According to the U.S. National Park Services Integrated Resource Management Applications (IRMA) Portal database, at least two endangered species — the sharp-shinned hawk (Accipiter striatus) and the barn owl (Tytpo alba) — are reportedly "present" at the Weir Farm National Historic Site, 735 Nod Hill Road.

Sharp-shinned hawks

According to the DEEP, sharp-shinned hawks are slender and long-bodied — measuring 10-14 inches in length — with short, rounded wings spanning 20-27 inches, and long, narrow tails.

Adult sharp-shinned hawks have dark, blue-gray backs and rusty-barred breasts, while immature hawks have more brown, with streaking on their underparts.

Male and females are similar in appearance, but females are about one-third larger. Females weigh between six and eight ounces, while males weigh between three and four ounces.

Sharp-shinned hawks live in large, remote, young forests and prey on small birds, as well as mice, shrew, bats, frogs and insects.

These birds are found throughout most of North America. In the fall, large numbers of them pass through southern New England as they migrate to the southeastern United States and Central America for the winter.

Sharp-shinned hawks are common migrants from the end of the summer until early November in Connecticut, according to the DEEP, although some of them stay in the state during the winter and frequently prey on smaller birds visiting nearby bird feeders.

Except for migration counts, reliable sharp-shinned hawk population data for Connecticut are scarce, according to the DEEP. Due to its small breeding population in the state, the sharp-shinned is listed as a threatened species in Connecticut.

While the IRMA database lists the species as "present" at Weir Farm, their abundance is listed as "uncommon."

Click here to learn more about the sharp-shinned hawk.

Barn owl

The barn owl, on the other hand, is more common. In fact, the species is found on every continent except Antarctica, according to the DEEP.

Barn owls have white, heart-shaped facial disks, no ear tufts and long legs, and appear white from below and golden-brown from above, with black specks all over. They are also referred to as golden owls, white owls, monkey-faced owls and white-breasted barn owls.

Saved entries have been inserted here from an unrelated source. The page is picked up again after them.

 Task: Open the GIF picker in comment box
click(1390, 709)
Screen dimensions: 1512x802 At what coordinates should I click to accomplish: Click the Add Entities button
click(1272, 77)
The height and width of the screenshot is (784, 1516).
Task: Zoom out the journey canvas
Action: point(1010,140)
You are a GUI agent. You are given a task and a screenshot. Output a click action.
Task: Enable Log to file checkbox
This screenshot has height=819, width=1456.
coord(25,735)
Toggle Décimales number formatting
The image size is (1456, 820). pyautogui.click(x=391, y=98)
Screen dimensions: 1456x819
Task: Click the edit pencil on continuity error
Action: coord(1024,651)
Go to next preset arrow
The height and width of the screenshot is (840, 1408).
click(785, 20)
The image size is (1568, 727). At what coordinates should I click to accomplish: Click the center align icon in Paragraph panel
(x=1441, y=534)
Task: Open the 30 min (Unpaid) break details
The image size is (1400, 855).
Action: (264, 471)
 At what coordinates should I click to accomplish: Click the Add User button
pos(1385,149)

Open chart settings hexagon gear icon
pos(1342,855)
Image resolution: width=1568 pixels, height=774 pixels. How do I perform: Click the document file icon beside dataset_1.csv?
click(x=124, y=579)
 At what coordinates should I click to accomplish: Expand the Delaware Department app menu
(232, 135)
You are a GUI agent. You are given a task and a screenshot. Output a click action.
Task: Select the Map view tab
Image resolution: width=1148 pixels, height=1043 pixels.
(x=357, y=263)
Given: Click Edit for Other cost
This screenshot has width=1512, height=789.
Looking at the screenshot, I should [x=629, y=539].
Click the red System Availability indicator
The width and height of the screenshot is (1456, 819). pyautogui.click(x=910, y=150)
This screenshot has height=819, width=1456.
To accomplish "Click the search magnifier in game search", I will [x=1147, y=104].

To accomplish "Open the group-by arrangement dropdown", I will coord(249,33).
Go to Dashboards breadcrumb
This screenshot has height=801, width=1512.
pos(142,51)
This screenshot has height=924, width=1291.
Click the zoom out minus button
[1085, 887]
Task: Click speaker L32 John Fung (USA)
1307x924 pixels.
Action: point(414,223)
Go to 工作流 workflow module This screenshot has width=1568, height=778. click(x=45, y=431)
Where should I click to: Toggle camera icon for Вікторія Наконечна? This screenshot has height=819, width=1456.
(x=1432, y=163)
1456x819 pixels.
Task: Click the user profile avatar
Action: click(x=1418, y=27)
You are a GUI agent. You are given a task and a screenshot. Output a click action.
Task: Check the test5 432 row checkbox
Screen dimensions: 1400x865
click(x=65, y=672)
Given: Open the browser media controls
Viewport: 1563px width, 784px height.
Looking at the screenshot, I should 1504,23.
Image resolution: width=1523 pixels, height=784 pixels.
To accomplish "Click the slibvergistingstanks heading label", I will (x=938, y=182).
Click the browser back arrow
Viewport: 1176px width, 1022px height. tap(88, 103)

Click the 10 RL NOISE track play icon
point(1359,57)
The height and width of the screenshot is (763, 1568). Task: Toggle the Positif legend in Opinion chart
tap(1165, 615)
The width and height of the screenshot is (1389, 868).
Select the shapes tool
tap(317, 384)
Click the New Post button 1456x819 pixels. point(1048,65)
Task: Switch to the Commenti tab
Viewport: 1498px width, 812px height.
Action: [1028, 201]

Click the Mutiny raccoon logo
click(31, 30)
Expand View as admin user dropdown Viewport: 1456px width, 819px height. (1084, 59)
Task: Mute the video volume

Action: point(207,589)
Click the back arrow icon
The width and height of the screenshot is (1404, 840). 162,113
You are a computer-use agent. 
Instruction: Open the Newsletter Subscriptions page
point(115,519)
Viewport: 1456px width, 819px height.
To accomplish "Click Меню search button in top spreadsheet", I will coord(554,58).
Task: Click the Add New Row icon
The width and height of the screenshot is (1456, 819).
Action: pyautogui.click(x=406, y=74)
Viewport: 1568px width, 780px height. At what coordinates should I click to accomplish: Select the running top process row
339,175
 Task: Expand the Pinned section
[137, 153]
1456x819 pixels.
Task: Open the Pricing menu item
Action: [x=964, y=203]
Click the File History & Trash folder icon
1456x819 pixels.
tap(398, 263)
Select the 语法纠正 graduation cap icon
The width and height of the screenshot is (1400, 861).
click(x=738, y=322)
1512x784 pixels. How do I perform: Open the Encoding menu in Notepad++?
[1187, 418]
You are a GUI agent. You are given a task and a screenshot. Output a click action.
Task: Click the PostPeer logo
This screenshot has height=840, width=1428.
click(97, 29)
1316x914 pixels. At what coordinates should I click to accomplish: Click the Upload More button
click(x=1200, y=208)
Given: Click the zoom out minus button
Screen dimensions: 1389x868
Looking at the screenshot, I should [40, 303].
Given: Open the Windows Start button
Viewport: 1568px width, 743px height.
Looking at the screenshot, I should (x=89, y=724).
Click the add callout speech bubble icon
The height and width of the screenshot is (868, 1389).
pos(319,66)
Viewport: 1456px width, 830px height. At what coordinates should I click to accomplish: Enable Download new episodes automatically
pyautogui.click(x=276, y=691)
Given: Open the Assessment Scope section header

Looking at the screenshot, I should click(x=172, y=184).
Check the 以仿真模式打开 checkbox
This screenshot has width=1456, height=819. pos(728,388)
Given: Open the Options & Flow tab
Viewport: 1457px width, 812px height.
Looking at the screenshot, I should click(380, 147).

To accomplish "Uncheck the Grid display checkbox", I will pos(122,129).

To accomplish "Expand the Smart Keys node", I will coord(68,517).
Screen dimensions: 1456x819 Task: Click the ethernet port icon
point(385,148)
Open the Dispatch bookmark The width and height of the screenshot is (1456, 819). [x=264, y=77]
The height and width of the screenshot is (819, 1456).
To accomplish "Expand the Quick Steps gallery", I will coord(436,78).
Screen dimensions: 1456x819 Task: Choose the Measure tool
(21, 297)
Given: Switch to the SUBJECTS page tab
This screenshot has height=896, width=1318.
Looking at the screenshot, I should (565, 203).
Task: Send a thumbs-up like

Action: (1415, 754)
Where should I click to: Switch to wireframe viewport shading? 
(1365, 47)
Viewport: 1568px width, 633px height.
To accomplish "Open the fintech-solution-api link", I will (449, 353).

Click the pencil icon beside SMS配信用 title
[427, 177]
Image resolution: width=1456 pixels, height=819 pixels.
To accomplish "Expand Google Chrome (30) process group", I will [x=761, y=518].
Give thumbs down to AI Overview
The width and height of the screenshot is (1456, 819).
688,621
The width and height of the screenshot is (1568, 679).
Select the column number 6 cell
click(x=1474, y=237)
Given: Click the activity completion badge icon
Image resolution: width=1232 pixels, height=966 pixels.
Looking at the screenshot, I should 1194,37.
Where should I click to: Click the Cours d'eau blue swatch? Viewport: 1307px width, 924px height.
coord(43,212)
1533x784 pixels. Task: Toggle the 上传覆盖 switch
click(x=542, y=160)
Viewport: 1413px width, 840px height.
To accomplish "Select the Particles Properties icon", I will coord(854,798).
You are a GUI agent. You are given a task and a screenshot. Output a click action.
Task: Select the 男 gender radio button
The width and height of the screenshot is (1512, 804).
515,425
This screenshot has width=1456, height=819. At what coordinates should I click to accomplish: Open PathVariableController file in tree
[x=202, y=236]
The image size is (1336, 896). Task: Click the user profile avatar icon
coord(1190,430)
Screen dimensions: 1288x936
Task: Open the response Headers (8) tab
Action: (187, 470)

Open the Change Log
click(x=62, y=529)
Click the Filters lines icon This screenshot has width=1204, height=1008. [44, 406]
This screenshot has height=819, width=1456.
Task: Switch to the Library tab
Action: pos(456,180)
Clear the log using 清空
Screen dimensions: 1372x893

These birds live in open areas like grassy fields, old fields, wet meadows and wetland edges, around farms and rural towns, according to the DEEP, and their daytime roost is usually an evergreen tree, belfry or barn.

According to the DEEP, male and female barn owls can be distinguished by differences in coloration and weight. Males usually have whiter breasts with fewer and smaller dark specks, while females are typically heavier and have more and larger dark specks.

Male barn owls are 13-15 inches long, weigh 14-19 ounces and have wingspans of 41-45 inches, and females are 14-20 inches long, weigh 17-25 ounces and have wingspans of 43-47 inches.

Newborn barn owl chicks are covered with down, but acquire adult-like plumage 8-10 weeks after they're born.

Barn owls are considered "partly migratory" in the northeastern United States, according to the DEEP, "although many individuals remain there throughout the winter" and "band recoveries indicate that some northeastern barn owls winter in Texas and the southeastern part of the country."

Barn owls occur in low numbers in Connecticut, "probably because grasslands and farmlands are declining," according to the DEEP, and Connecticut's historic barn owl population status is unknown. Similarly, the IRMA database lists barn owl abundance at Weir Farm as "unknown."